A woman who kept dozens of wild animals and domestic pets in overcrowded and filthy conditions at her north Belfast home has avoided prison.
Phyllis Burns had rooms full of dogs, exotic birds, snakes and other reptiles found in a severely dehydrated state due to a lack of water.
An African grey parrot discovered in her Rosapenna Walk house was nearly bald, while a tortoise could only drag its legs due to muscle wastage.
Burns, of unknown age, received a seven-month suspended sentence and was banned from keeping any species for 15-years.
She was convicted on five counts of causing unnecessary suffering to animals, and a further 14 of failing to ensure their needs were met. The charges involved:
Belfast Magistrates' Court heard City Council officers went to her home on October 2, 2017 to carry out checks.
They heard barking and detected a strong smell of urine coming from inside the property.
Officers located five of the dogs immediately, and then went upstairs to continue their investigations.
A prosecution lawyer said the hallway was dark, with the stairs covered in faeces.
More Chihuahuas and Yorkshire Terriers were discovered in a first floor room.

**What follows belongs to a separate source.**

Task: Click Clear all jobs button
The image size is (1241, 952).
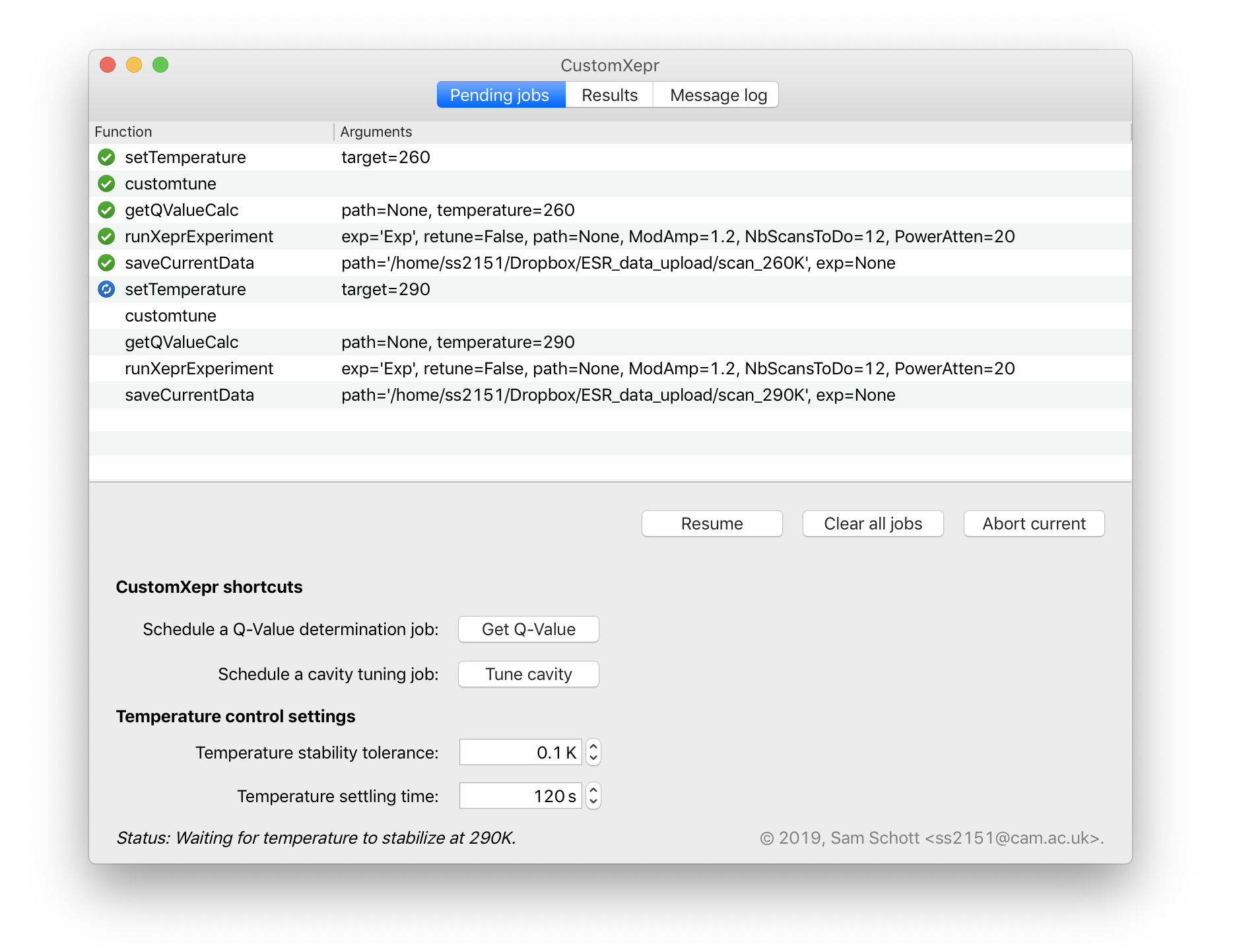Action: [873, 524]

Waste and urine covered the floor and the dog crates, while food and water bowls were empty.
The corn snakes, bearded dragons and tortoises were in a front bedroom inside dirty vivariums stacked on top of each other.
No food or water was available for the creatures, and beetles were spotted crawling over the containers.

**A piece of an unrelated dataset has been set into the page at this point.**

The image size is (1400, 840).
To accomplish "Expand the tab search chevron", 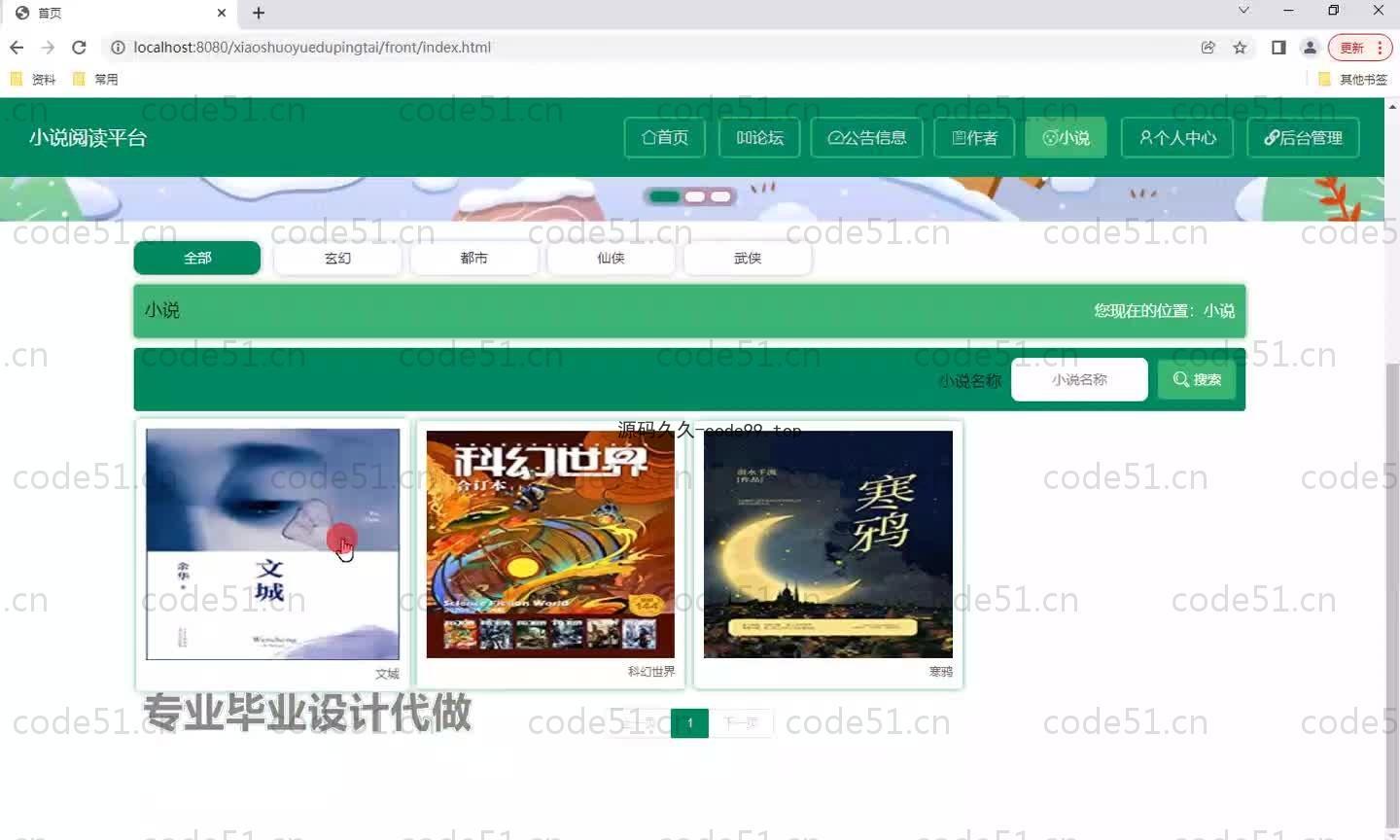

The hamsters were in stacked, dirty cages in the landing area, while the birds were being kept in the kitchen.
"Their cages were filthy and appeared not to have been cleaned in a long time," the prosecutor said.

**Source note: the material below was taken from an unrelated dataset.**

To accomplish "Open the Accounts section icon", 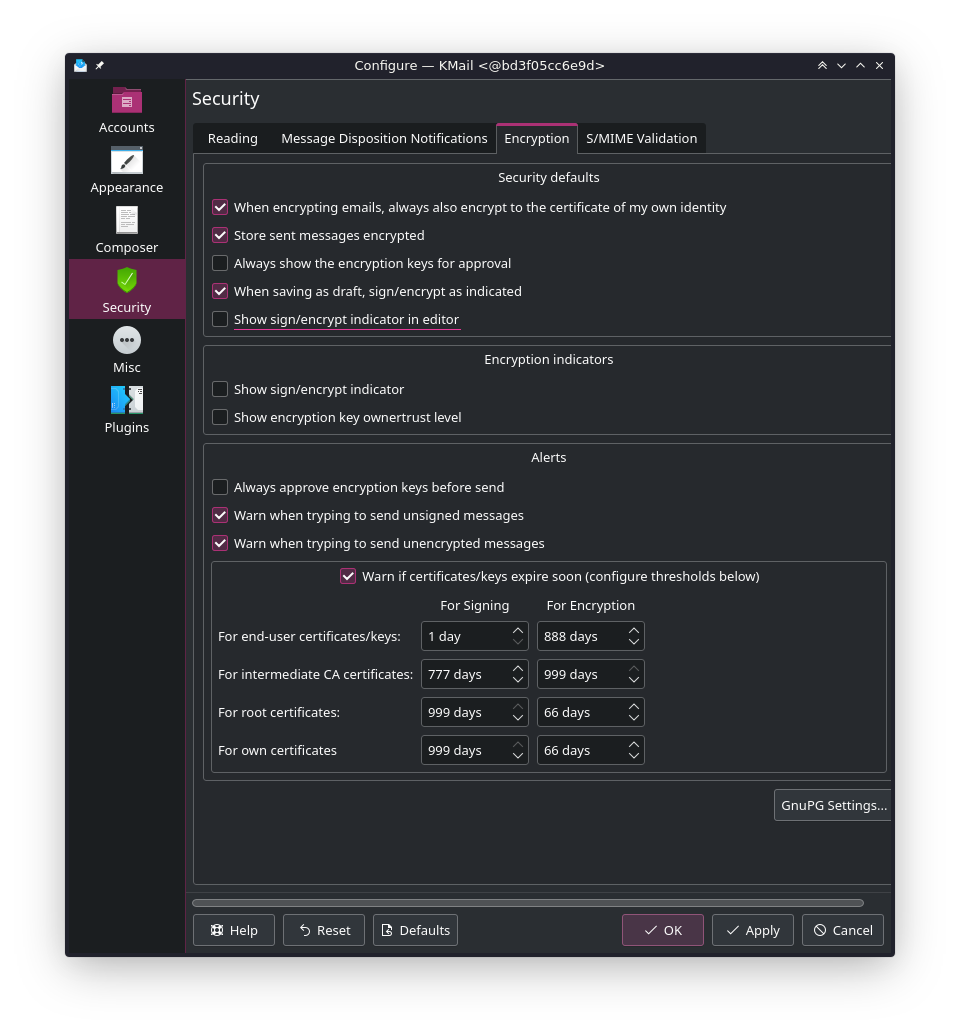I will (x=126, y=100).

"The African grey parrot had extensive feather loss to its chest, to the point it was almost bald."
The chickens and degus were discovered in a similar condition in an outside shed.
District Judge George Conner was told the St Bernard dog being kept in the back yard and had a filthy pot for its food dish.
A veterinary surgeon confirmed the animals had either suffered unnecessarily due to the state of neglect and excessive overcrowding.
Further examinations by a zoologist concluded that the reptiles were also in a severely dehydrated condition.
All of the animals were signed over to be rehomed, apart from one Yorkshire Terrier which went to one of Burns' relatives.
Defence barrister Patrick Taylor said Burns has mental health issues but had good intentions to look after the animals.
"She was motivated by the fact they were due to be put down, and took them in to avoid that fate," he submitted.
"But she was just unable to care for these animals properly," he said.
Imposing seven months imprisonment, Mr Conner suspended the term for 12 months.
He told Burns: "You have to look after yourself and make that your priority, do not be taking in any animal because these are serious matters."
The judge then also ordered her to pay £253 in legal costs, and a further £500 towards a bill of nearly £3,000 for treating the animals.